おかめ納豆27年ぶり値上げ 円安で輸入大豆高騰

 

 「おかめ納豆」で知られる納豆メーカー最大手のタカノフーズ(茨城県小美玉市)は4月以降、輸入大豆を使う主力商品の出荷価格を27年ぶりに引き上げる。業界大手のあづま食品(宇都宮市)も足並みをそろえ、値上げ幅は両社とも1~2割。近年の円安傾向で原材料費がかさんでいるといい、栄養豊富で家計にもやさしい食品に値上げの波が及んできた。
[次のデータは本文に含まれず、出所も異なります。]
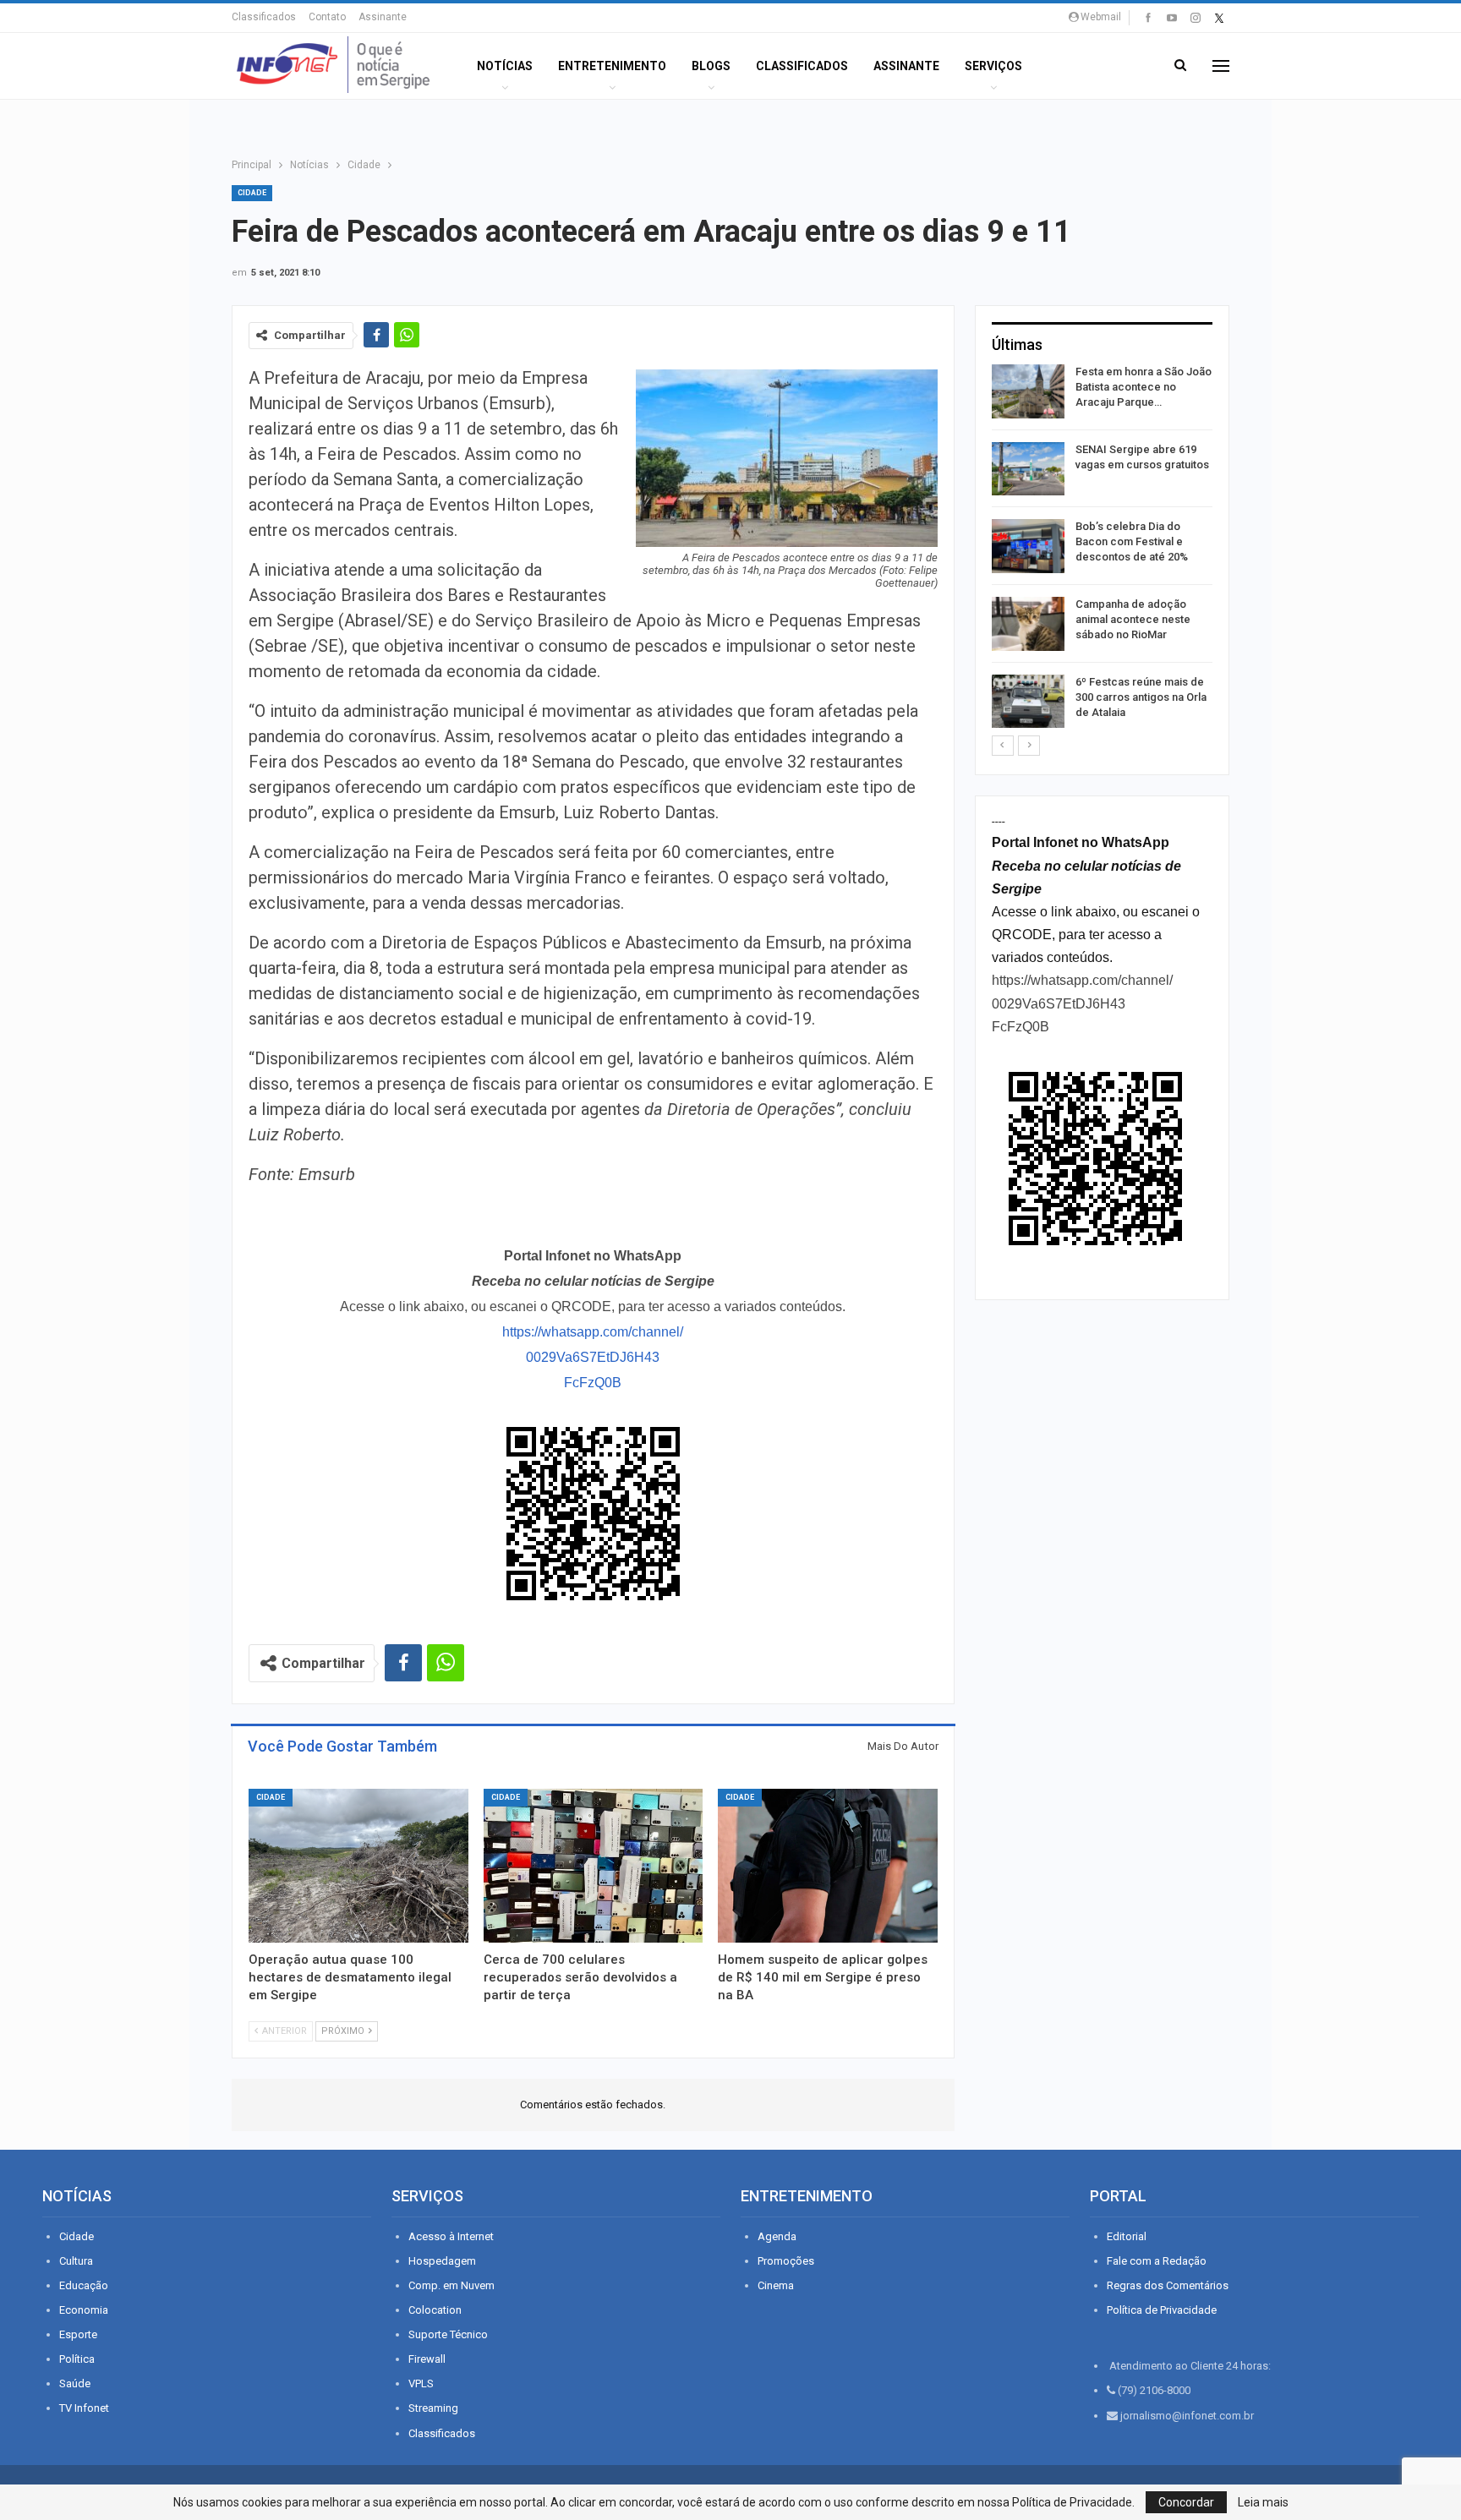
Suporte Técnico (448, 2334)
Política (77, 2359)
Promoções (786, 2261)
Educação (83, 2285)
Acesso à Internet (451, 2236)
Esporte (78, 2334)
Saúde (74, 2383)
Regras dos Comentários (1167, 2285)
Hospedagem (442, 2261)
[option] (1102, 549)
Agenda (777, 2236)
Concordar (1186, 2502)
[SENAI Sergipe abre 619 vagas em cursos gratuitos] (1028, 469)
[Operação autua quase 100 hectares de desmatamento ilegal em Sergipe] (358, 1866)
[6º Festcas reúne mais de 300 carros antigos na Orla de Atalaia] (1028, 702)
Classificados (264, 17)
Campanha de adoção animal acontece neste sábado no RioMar (1132, 619)
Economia (83, 2310)
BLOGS (711, 66)
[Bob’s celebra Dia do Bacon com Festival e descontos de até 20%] (1028, 546)
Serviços (993, 66)
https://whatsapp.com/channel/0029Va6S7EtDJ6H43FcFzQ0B (592, 1357)
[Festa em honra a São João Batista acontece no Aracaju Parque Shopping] (1028, 391)
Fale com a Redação (1157, 2261)
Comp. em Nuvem (451, 2285)
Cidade (252, 193)
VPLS (421, 2383)
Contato (327, 17)
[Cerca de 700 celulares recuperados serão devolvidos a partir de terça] (593, 1866)
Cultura (76, 2261)
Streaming (433, 2408)
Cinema (776, 2285)
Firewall (427, 2359)
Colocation (435, 2310)
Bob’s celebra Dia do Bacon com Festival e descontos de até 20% (1131, 541)
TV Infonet (84, 2408)
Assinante (382, 17)
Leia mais (1263, 2502)
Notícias (505, 66)
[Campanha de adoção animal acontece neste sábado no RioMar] (1028, 624)
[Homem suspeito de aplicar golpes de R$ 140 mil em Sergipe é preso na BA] (828, 1866)
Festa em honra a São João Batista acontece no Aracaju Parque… (1143, 386)
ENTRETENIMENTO (612, 66)
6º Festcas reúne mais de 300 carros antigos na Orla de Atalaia (1141, 697)
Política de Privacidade (1162, 2310)
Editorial (1126, 2236)
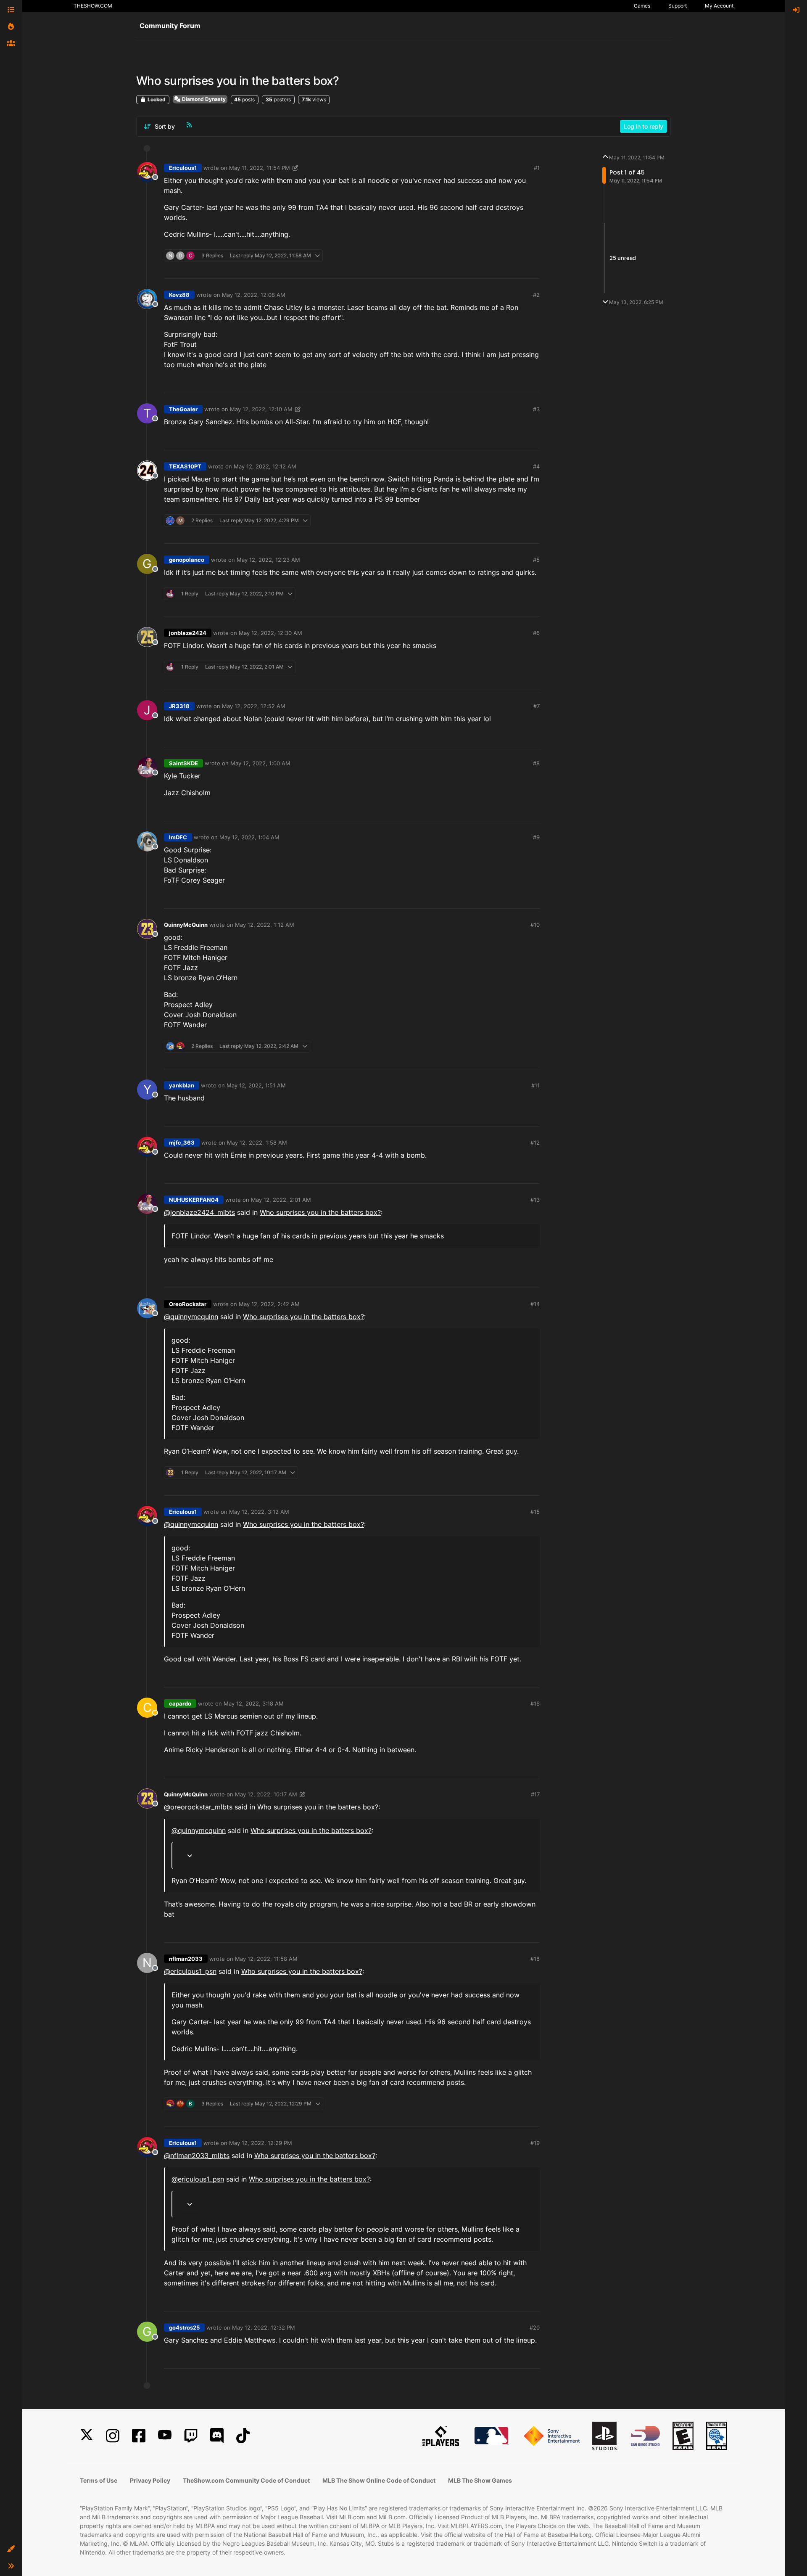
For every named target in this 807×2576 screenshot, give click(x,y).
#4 (536, 466)
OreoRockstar (187, 1304)
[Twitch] (191, 2436)
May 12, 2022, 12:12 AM (265, 466)
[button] (10, 2549)
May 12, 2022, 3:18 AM (254, 1703)
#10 (535, 924)
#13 (535, 1199)
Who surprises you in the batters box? (320, 1212)
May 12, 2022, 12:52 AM (253, 706)
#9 (536, 837)
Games (642, 6)
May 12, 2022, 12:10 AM (261, 409)
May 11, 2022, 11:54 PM (259, 167)
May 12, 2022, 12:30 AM (270, 632)
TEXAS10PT (185, 466)
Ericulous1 (183, 167)
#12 (535, 1142)
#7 (536, 706)
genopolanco (186, 559)
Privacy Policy (150, 2480)
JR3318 (179, 706)
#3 (536, 409)
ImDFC (178, 837)
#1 (537, 167)
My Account (719, 6)
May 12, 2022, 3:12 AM (259, 1511)
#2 (536, 294)
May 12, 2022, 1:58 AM (257, 1142)
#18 (535, 1958)
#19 (535, 2143)
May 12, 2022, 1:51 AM (256, 1085)
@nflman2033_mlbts (196, 2155)
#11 (535, 1085)
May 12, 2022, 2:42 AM (269, 1304)
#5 (536, 559)
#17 (535, 1794)
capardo (180, 1703)
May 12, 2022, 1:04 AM (249, 837)
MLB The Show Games (480, 2480)
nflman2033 (186, 1958)
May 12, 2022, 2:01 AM (281, 1199)
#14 (535, 1304)
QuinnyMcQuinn (186, 924)
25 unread (622, 257)
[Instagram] (112, 2436)
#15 (535, 1511)
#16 (535, 1703)
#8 (536, 763)
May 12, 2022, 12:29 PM (260, 2143)
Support (677, 6)
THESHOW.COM (93, 6)
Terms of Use (98, 2480)
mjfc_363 (182, 1142)
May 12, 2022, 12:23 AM (268, 559)
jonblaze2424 (187, 632)
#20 (535, 2327)
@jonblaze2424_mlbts (199, 1212)
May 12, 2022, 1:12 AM (264, 924)
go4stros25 (184, 2327)
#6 (536, 632)
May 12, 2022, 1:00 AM (260, 763)
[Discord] (217, 2436)
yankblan (181, 1085)
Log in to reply (643, 126)
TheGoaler (183, 409)
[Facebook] (138, 2436)
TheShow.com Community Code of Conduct (246, 2480)
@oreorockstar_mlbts (198, 1807)
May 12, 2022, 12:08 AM (253, 294)
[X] (86, 2436)
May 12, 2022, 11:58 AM (266, 1958)
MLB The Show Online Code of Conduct (378, 2480)
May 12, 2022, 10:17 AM (266, 1794)
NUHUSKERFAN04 (194, 1199)
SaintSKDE (183, 763)
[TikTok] (243, 2436)
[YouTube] (164, 2436)
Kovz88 (179, 294)
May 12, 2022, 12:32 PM (263, 2327)
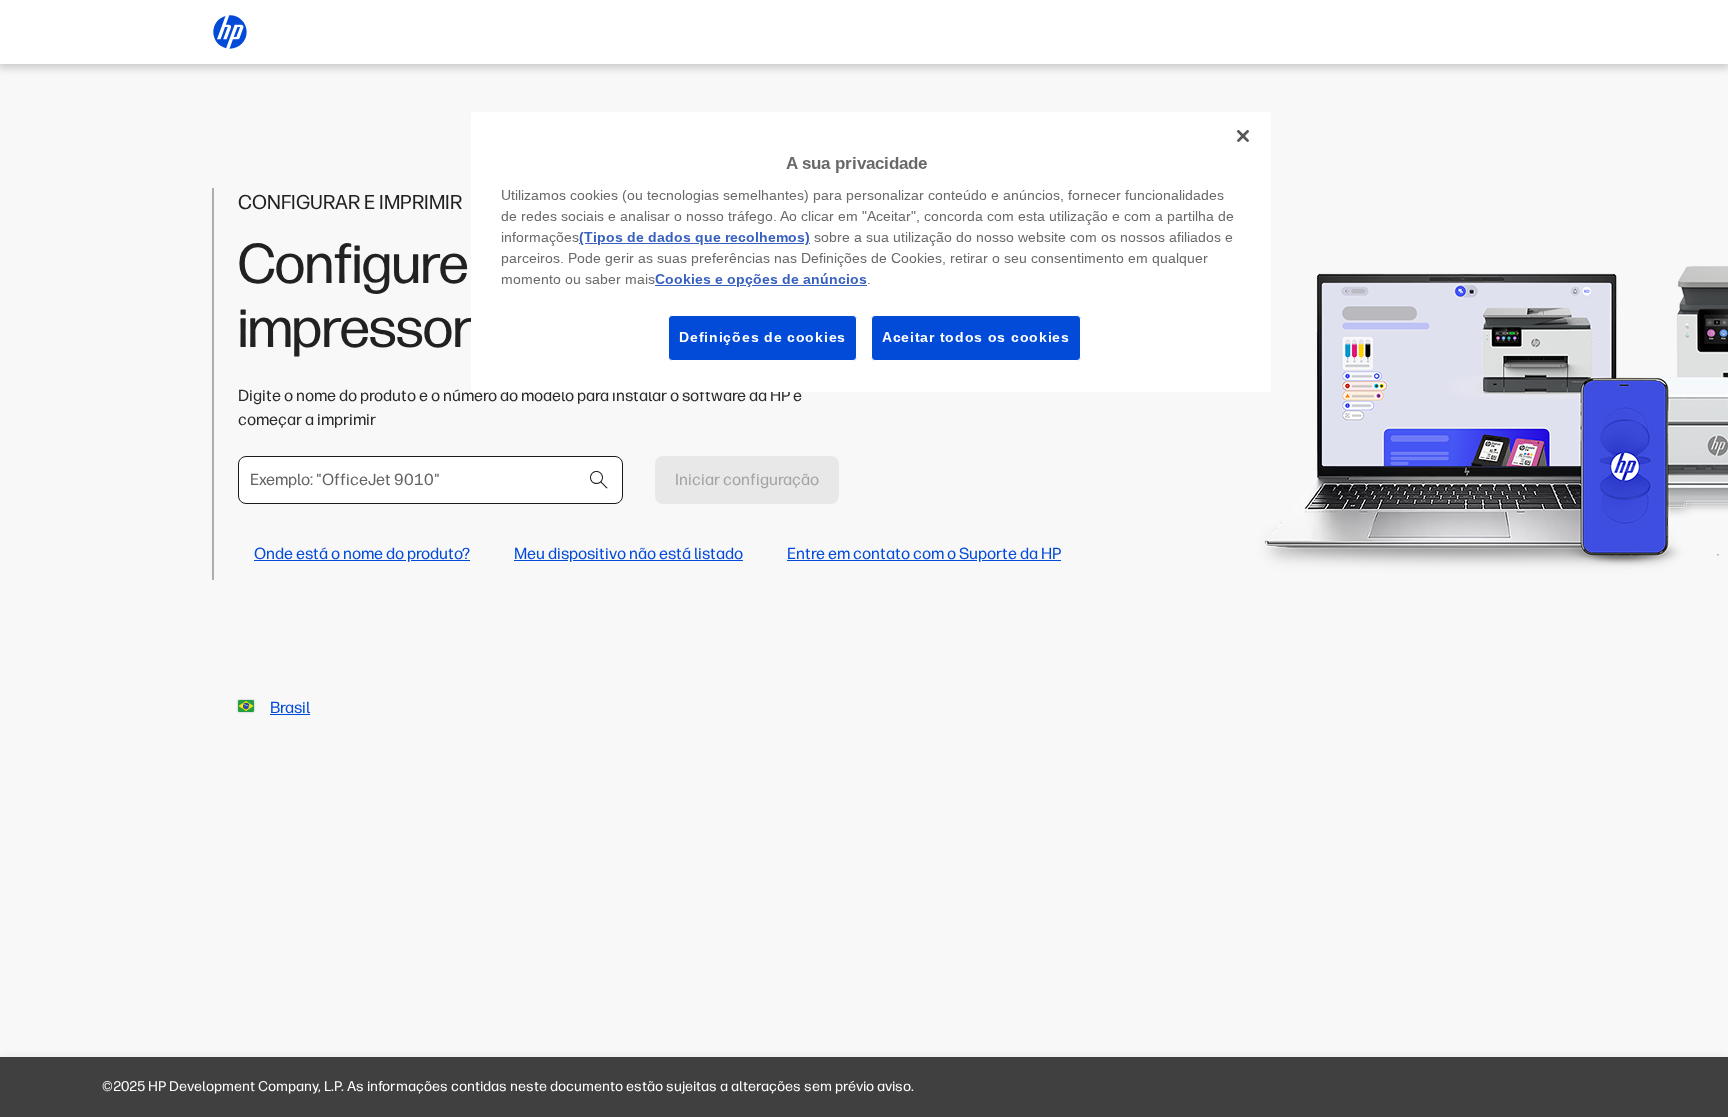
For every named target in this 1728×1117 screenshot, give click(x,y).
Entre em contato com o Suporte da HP (924, 553)
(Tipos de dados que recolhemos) (694, 237)
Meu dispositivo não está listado (628, 553)
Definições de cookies (762, 337)
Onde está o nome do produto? (362, 553)
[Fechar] (1243, 136)
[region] (871, 252)
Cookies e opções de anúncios (761, 279)
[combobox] (430, 480)
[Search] (599, 480)
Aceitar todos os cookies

 納豆になる輸入大豆は遺伝子組み換えでないもの。農林水産省によると、この輸入大豆は中国で豆腐用などの需要も膨らんで相場が上がり、輸入商社と卸の2017年の平均取引価格は01年の1.7倍になった。加えて、人手不足による物流費などの高騰が響いた。

 タカノフーズは4月1日に「極小粒ミニ3」「まろやか旨味ミニ3」など5商品を、5月1日には「旨味(うまみ)かつおミニ3」を含む5商品の出荷価格を上げる。こうした主力品の値上げは1990年10月以来となる。

 あづま食品は国産大豆の納豆も対象だ。期間限定品を除き、5月1日以降に「極小一番」「舌鼓」など全ての商品を高くする。

 全国納豆協同組合連合会(東京)は、業務用を含む17年の納豆消費額は過去最高だった16年(2184億円)を上回ったとみている。納豆は100円未満の特売も多かったが、店頭価格は徐々に上がると見込まれ、節約志向の消費者には打撃となりそうだ。

 一方で「金のつぶ」シリーズを売るミツカン(愛知県半田市)は「苦しい状況は同じだが、現時点で値上げは決まっていない」(広報)という。